Las quejas de don Juan por tener que ir a la iglesia se desvanecieron cuando su benefactor empezó a presentarlo con las hijas de la gente que conocía. Eso le gustó, aunque también lo incomodaba. Don Juan creyó que su benefactor estaba ayudándolo a soltar la lengua. El no era ni elocuente ni encantador, y su benefactor le había dicho que un nagual por fuerzas tiene que ser ambas cosas.
Un domingo, durante la misa, después de casi un año de oírla prácticamente todos los días, don Juan descubrió cuál era la verdadera razón por la que iban a la iglesia. Se hallaba arrodillado junto a una muchacha llamada Olinda, hija de uno de los conocidos de su benefactor. Don Juan se volvió para entrecruzar miradas con ella, como ya era su costumbre después de meses de contacto diario. Sus ojos se encontraron, y súbitamente don Juan la vio como un ser luminoso y luego vio que Olinda era una mujer doble. Su benefactor lo sabía desde el principio, y había elegido el camino más difícil para que don Juan se pusiera en contacto con ella. Don Juan me confesó que ese momento fue avasallador para él.
Su benefactor supo que don Juan había visto. Su misión de reunir a los seres dobles había sido lograda impecablemente. Se puso en pie y sus ojos barrieron todas las esquinas de la iglesia; caminó luego hacia afuera sin volver la cabeza una sola vez. Ya no tenía nada qué hacer allí.
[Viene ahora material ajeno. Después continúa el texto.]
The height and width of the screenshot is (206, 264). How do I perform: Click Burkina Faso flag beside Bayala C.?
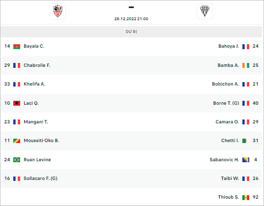[17, 47]
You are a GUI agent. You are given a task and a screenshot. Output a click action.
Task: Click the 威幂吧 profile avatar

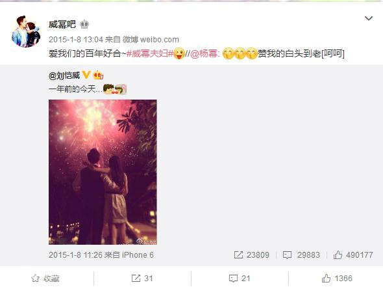[x=26, y=31]
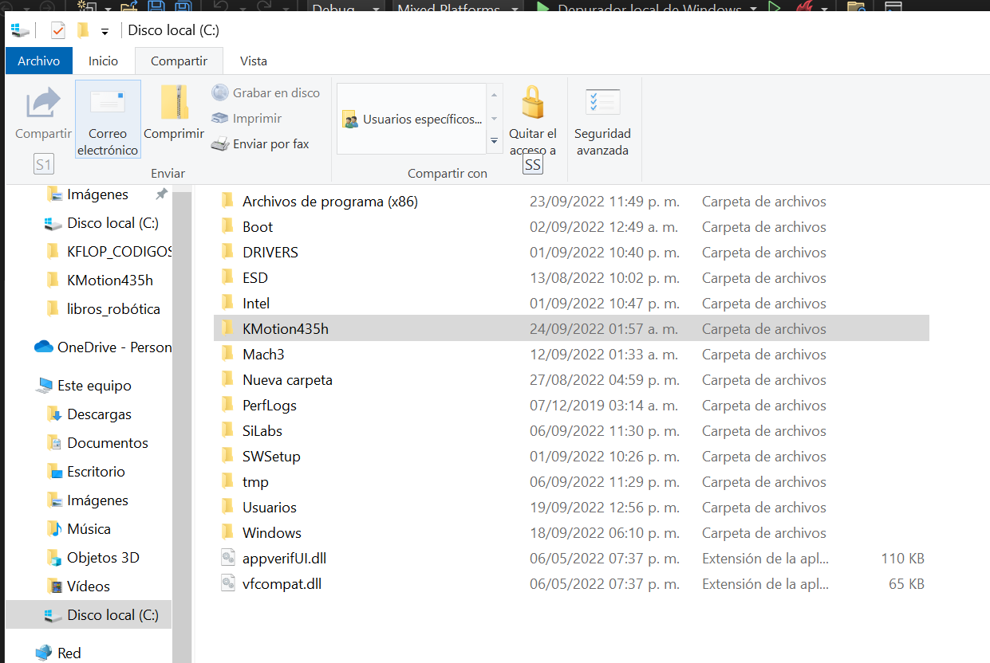This screenshot has width=990, height=663.
Task: Open the Archivo menu tab
Action: 38,61
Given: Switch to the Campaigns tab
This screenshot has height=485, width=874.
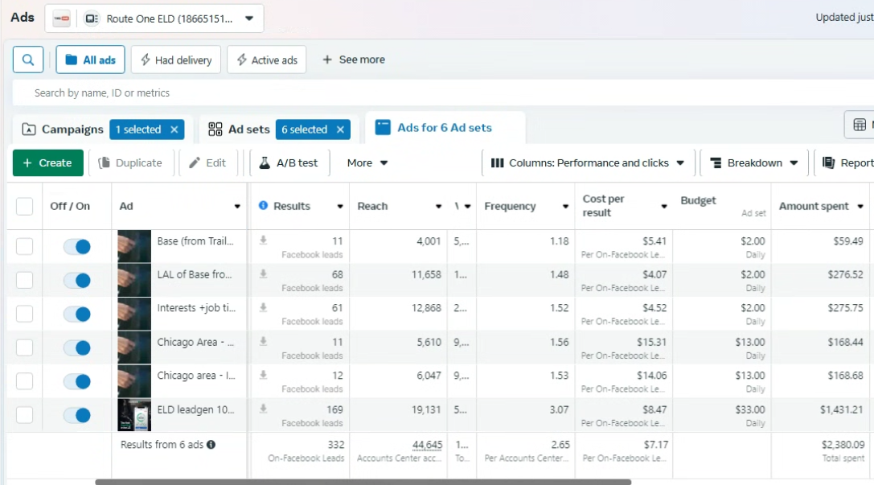Looking at the screenshot, I should (x=63, y=129).
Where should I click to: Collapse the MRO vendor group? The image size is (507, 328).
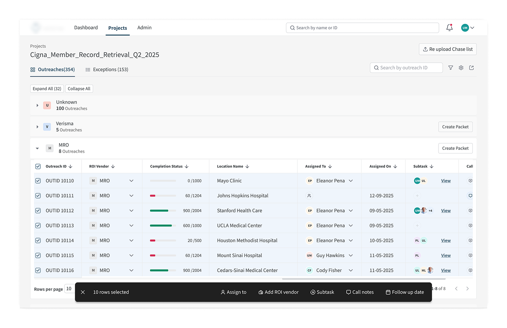pyautogui.click(x=38, y=149)
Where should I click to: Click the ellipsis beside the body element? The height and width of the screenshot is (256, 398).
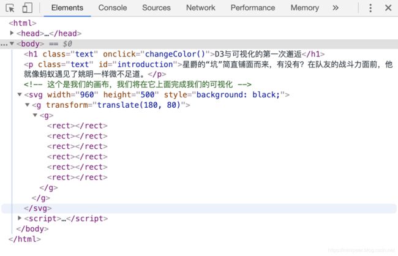(4, 44)
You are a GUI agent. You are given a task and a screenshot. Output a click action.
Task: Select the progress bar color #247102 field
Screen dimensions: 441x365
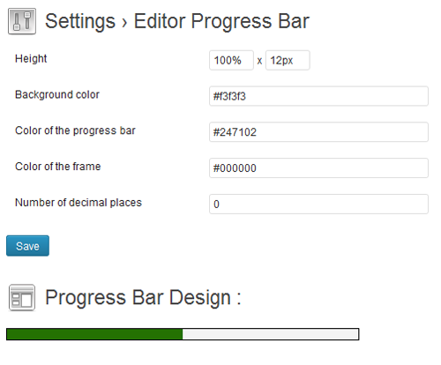point(318,132)
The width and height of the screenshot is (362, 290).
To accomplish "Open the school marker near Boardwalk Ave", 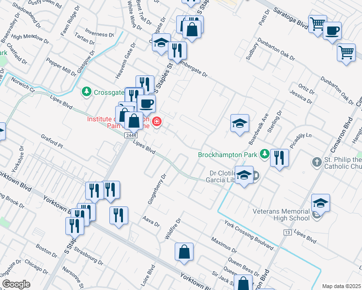I will click(240, 124).
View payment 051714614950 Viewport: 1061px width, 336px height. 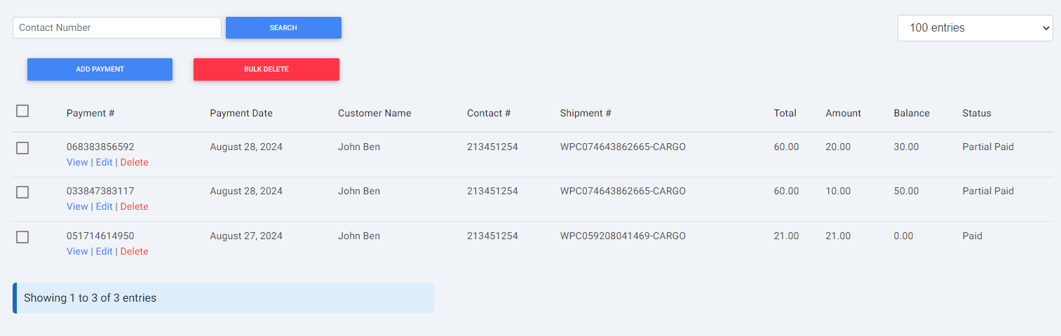click(77, 251)
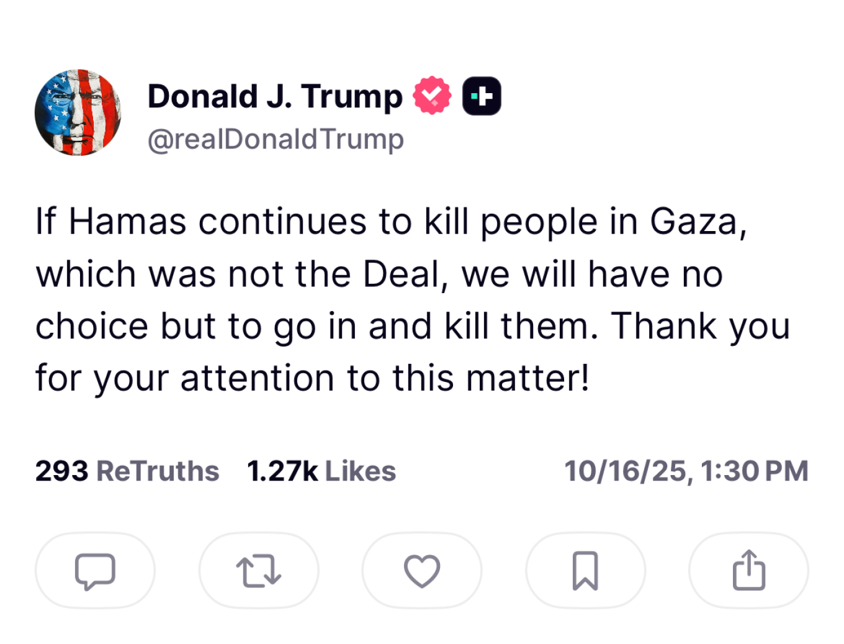Image resolution: width=844 pixels, height=644 pixels.
Task: Click the line starting "If Hamas continues"
Action: click(x=391, y=222)
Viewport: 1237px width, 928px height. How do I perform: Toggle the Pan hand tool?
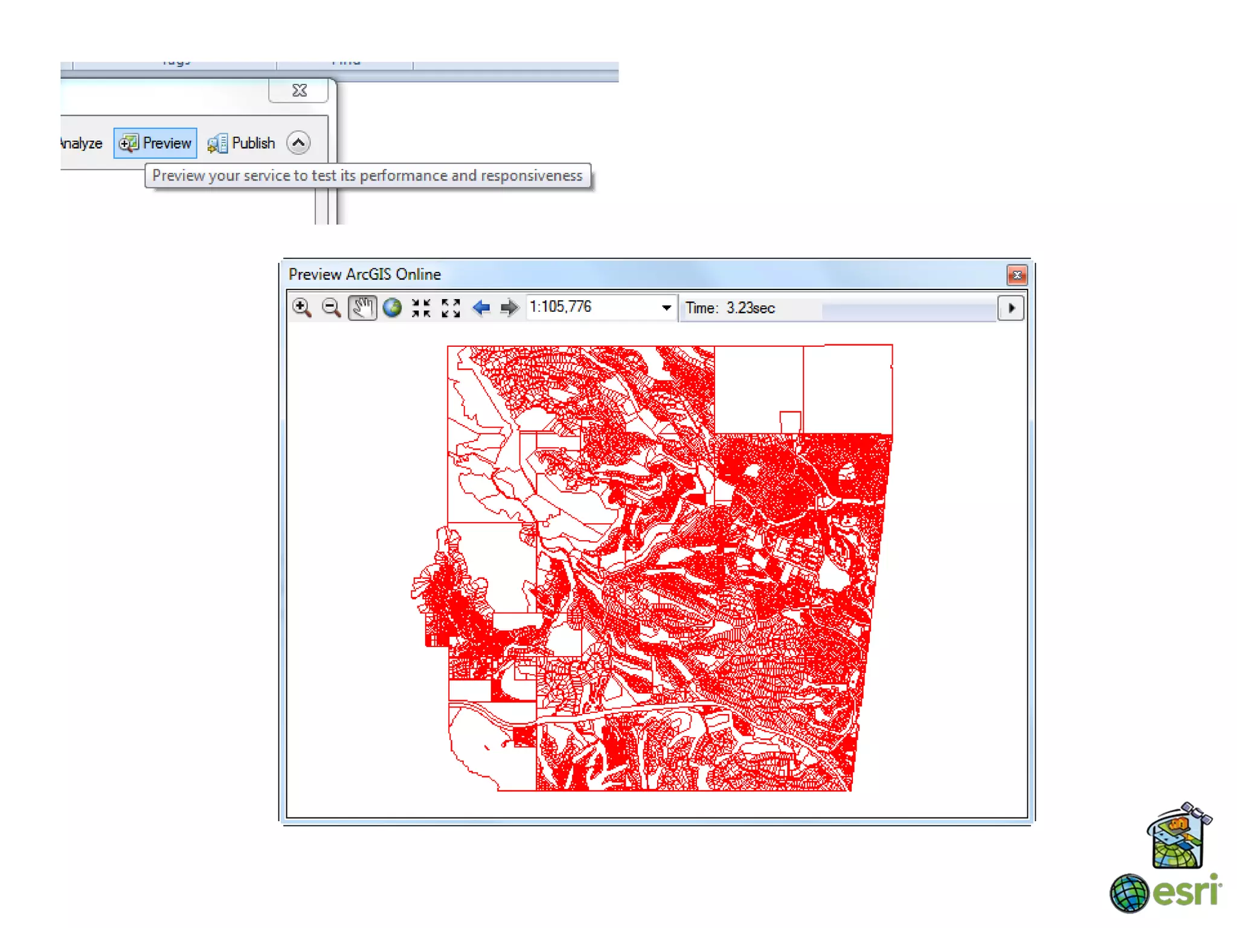tap(362, 308)
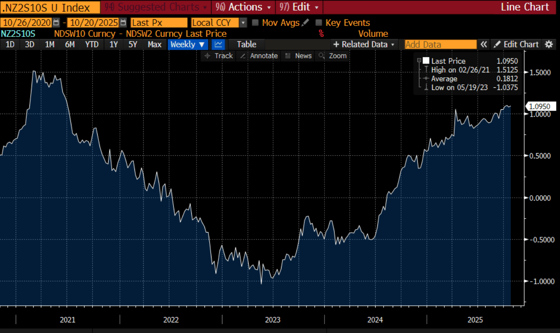Open the Weekly periodicity dropdown
Screen dimensions: 560x333
point(187,44)
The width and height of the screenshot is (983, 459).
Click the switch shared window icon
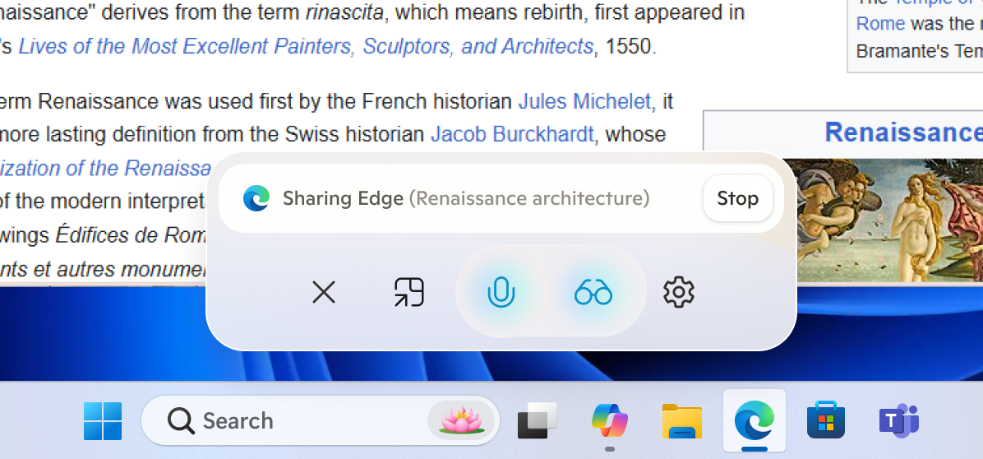pos(409,292)
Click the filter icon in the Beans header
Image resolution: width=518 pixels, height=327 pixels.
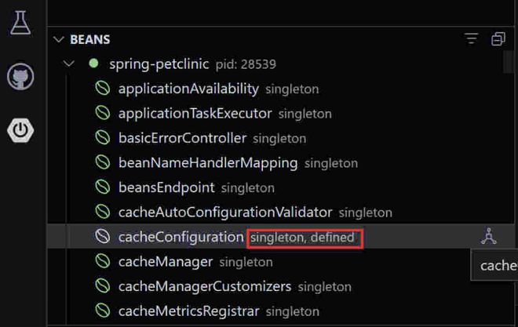pyautogui.click(x=471, y=39)
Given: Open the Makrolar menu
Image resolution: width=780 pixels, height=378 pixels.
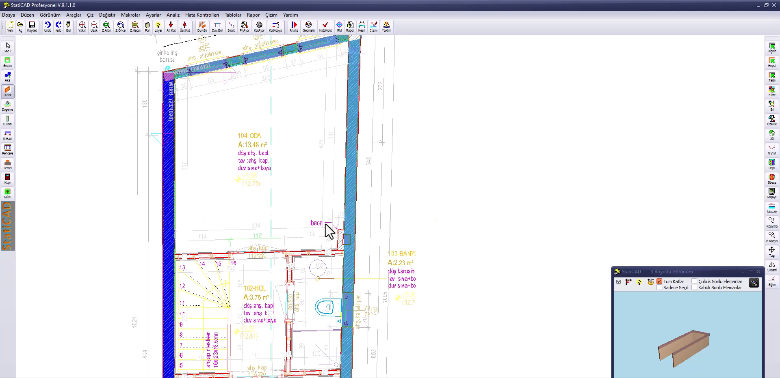Looking at the screenshot, I should pos(130,15).
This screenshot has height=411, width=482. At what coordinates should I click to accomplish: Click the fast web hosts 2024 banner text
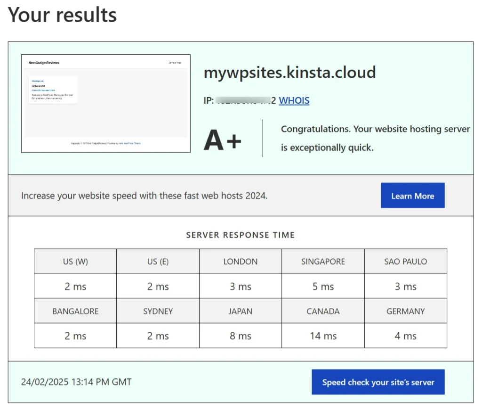pyautogui.click(x=144, y=195)
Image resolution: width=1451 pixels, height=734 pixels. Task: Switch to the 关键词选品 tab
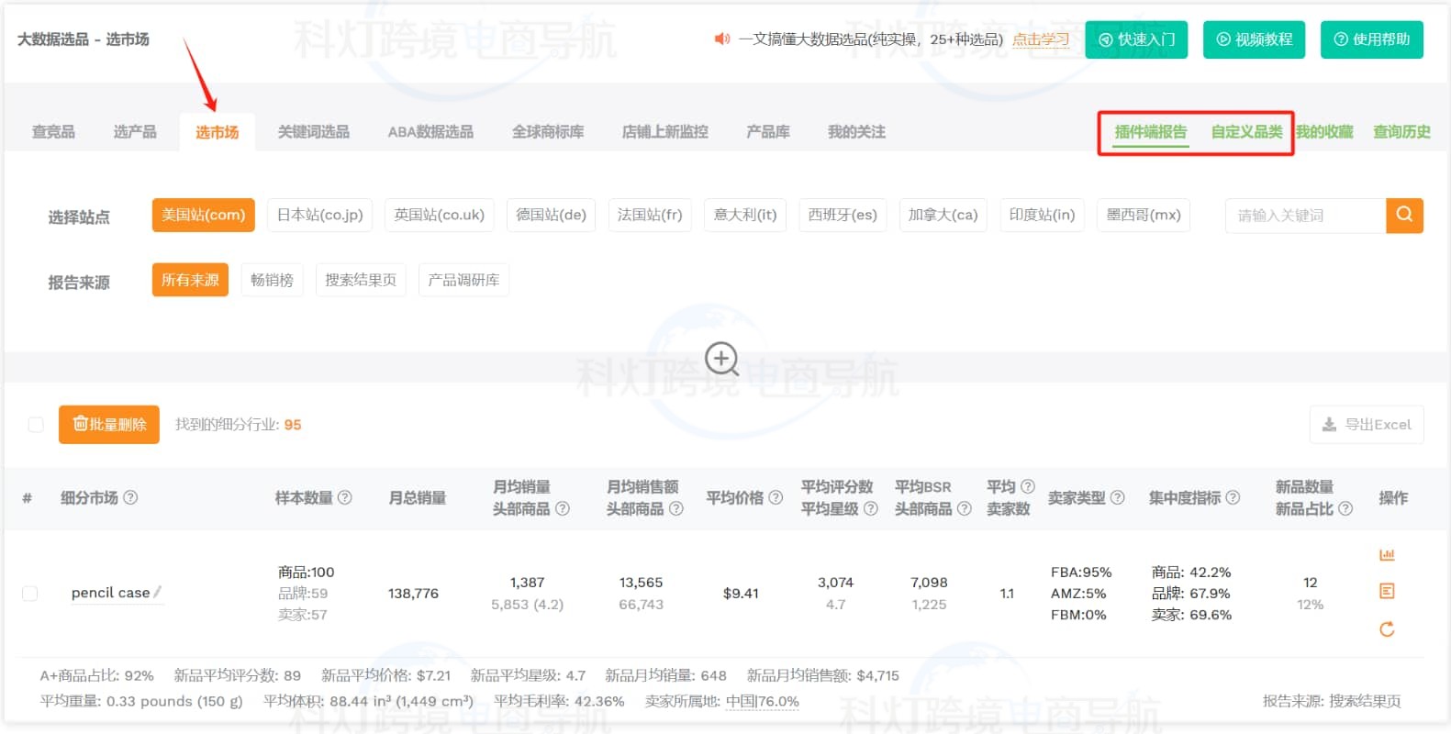pos(314,132)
Don Juan me dijo que cuando su benefactor se puso en pie y salió de la misa, todos se volvieron a verlo. Don Juan quiso seguirlo, pero Olinda audazmente le tomó la mano y lo detuvo. En ese momento supo que el poder de ver no había sido suyo solamente. Algo los había traspasado a los dos. Don Juan advirtió de repente que la misa no sólo había concluido, sino que ambos estaban ya fuera de la iglesia. Su benefactor trataba de calmar a la madre de Olinda, que se hallaba encolerizada y avergonzada por la inesperada e inadmisible muestra de afecto que tuvo lugar entre Olinda y don Juan.
Don Juan me dijo que se halló completamente desorientado. Sabía que a él le correspondía concebir un plan de acción. Tenía los recursos, pero la importancia del evento lo hizo perder la confianza en su habilidad. Dejó a un lado su pericia como acechador y se perdió en el dilema intelectual de si debía o no tratar a Olinda como desatino controlado.
Su benefactor le dijo que no podía ayudarlo. Su deber había sido reunirlos, y allí cesaba su responsabilidad. A don Juan le correspondía tomar los pasos apropiados. Sugirió incluso que don Juan considerara casarse con ella, si eso era lo que se requería. Sólo cuando Olinda fuera a él por su propia voluntad él podría ayudar a don Juan interviniendo directamente como nagual.
Don Juan intentó un cortejo formal. No fue bien recibido por los padres, quienes no podían concebir que alguien de una clase social tan distinta fuese pretendiente de su hija. Olinda no era india; su familia era de clase media, dueña de un pequeño negocio. El padre tenía otros planes para su hija. Amenazó con enviarla a la capital si don Juan insistía en casarse con ella.
Don Juan me dijo que los seres dobles, las mujeres en especial, son extraordinariamente moderados, incluso tímidos. Olinda no era una excepción. Después de la exaltación inicial en la iglesia, fue dominada por la prudencia, y después por el miedo. Sus propias reacciones la asustaban.